Another Word For It Patrick Durusau on Topic Maps and Semantic Diversity

April 20, 2015

Twitter cuts off ‘firehose’ access…

Filed under: Data,Twitter — Patrick Durusau @ 3:11 pm

Twitter cuts off ‘firehose’ access, eyes Big Data bonanza by Mike Wheatley.

From the post:

Twitter upset the applecart on Friday when it announced it would no longer license its stream of half a billion daily tweets to third-party resellers.

The social media site said it had decided to terminate all current agreements with third parties to resell its ‘firehose’ data – an unfiltered, full stream of tweets and all of the metadata that comes with them. For companies that still wish to access the firehose, they’ll still be able to do so, but only by licensing the data directly from Twitter itself.

Twitter’s new plan is to use its own Big Data analytics team, which came about as a result of its acquisition of Gnip in 2014, to build direct relationships with data companies and brands that rely on Twitter data to measure market trends, consumer sentiment and other metrics that can be best understood by keeping track of what people are saying online. The company hopes to complete the transition by August this year.

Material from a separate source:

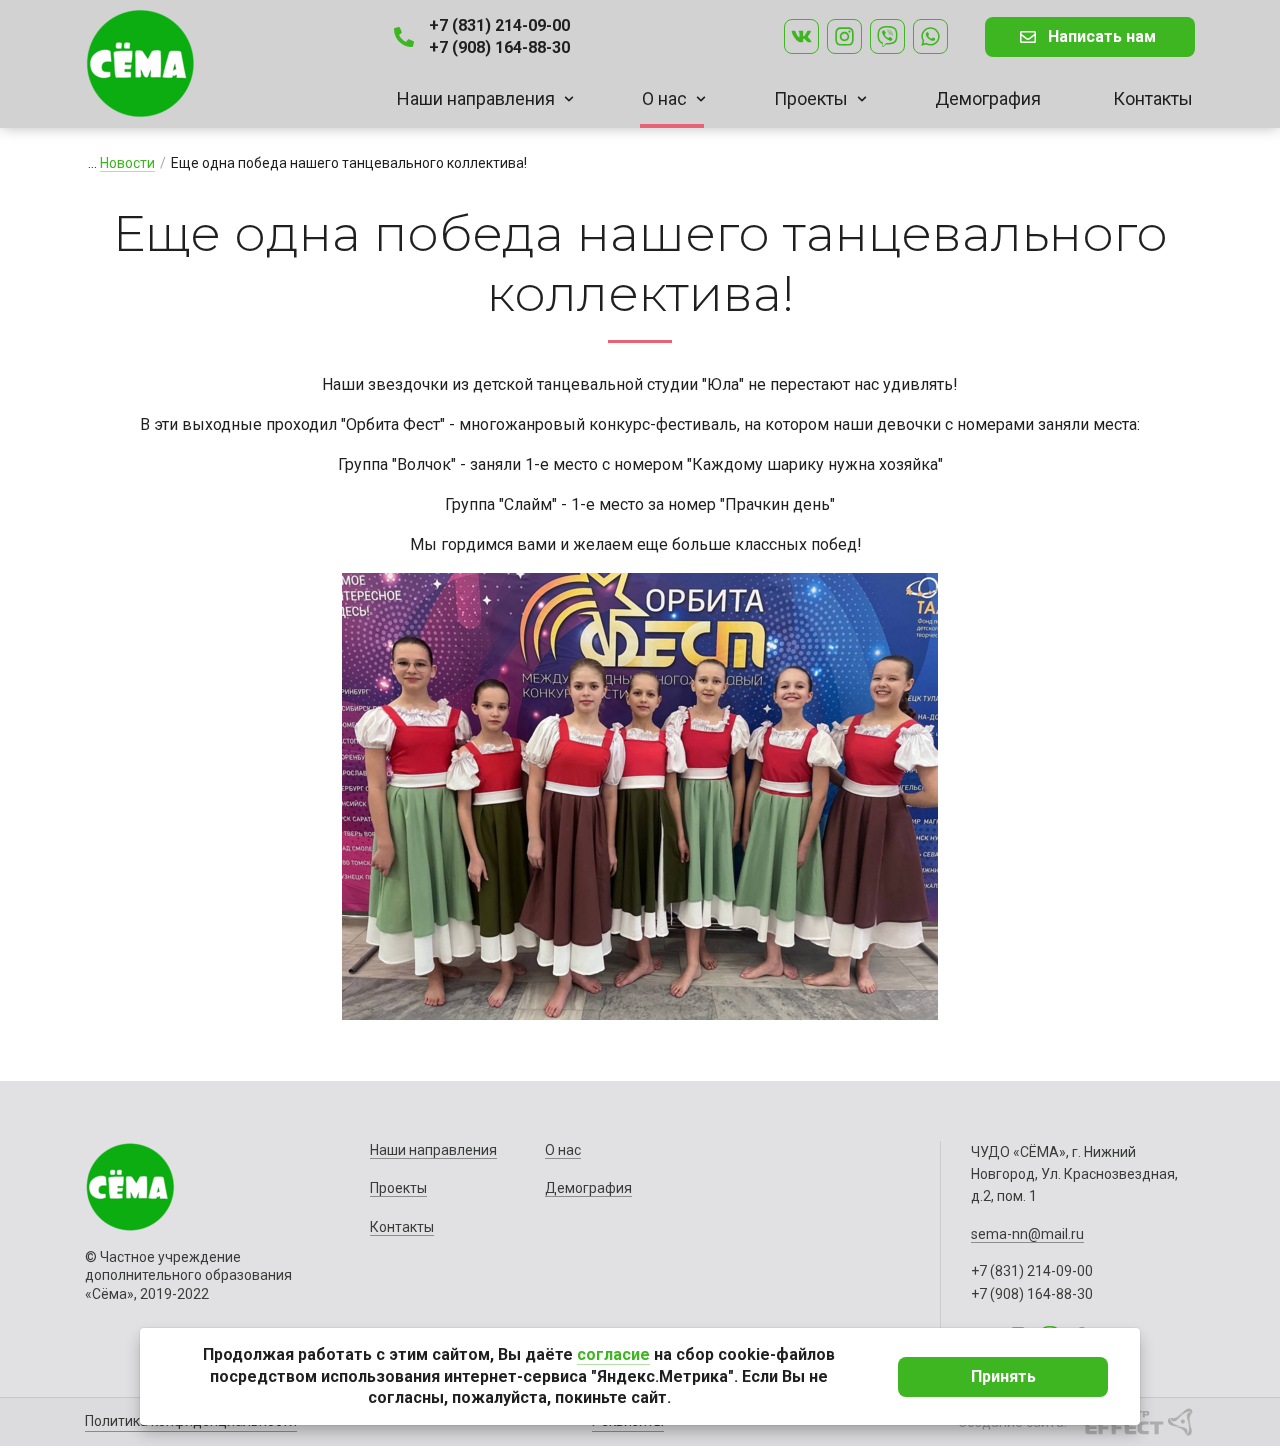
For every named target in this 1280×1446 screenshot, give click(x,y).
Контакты (1153, 98)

Not that I had any foreknowledge of Twitter’s plans but I can’t say this latest move is all that surprising.

What I hope also emerges from the “new plan” is a fixed pricing structure for smaller users of Twitter content. I’m really not interested in an airline pricing model where the price you pay has no rational relationship to the value of the product. If it’s the day before the end of a sales quarter I get a very different price for a Twitter feed than mid-way through the quarter. That sort of thing.

Along with being able to specify users to follow/searches and tweet streams in daily increments of 250,000, 500,000, 750,000, 1,000,000, where they are spooled for daily pickup over high speed connections (to put less stress on infrastructure).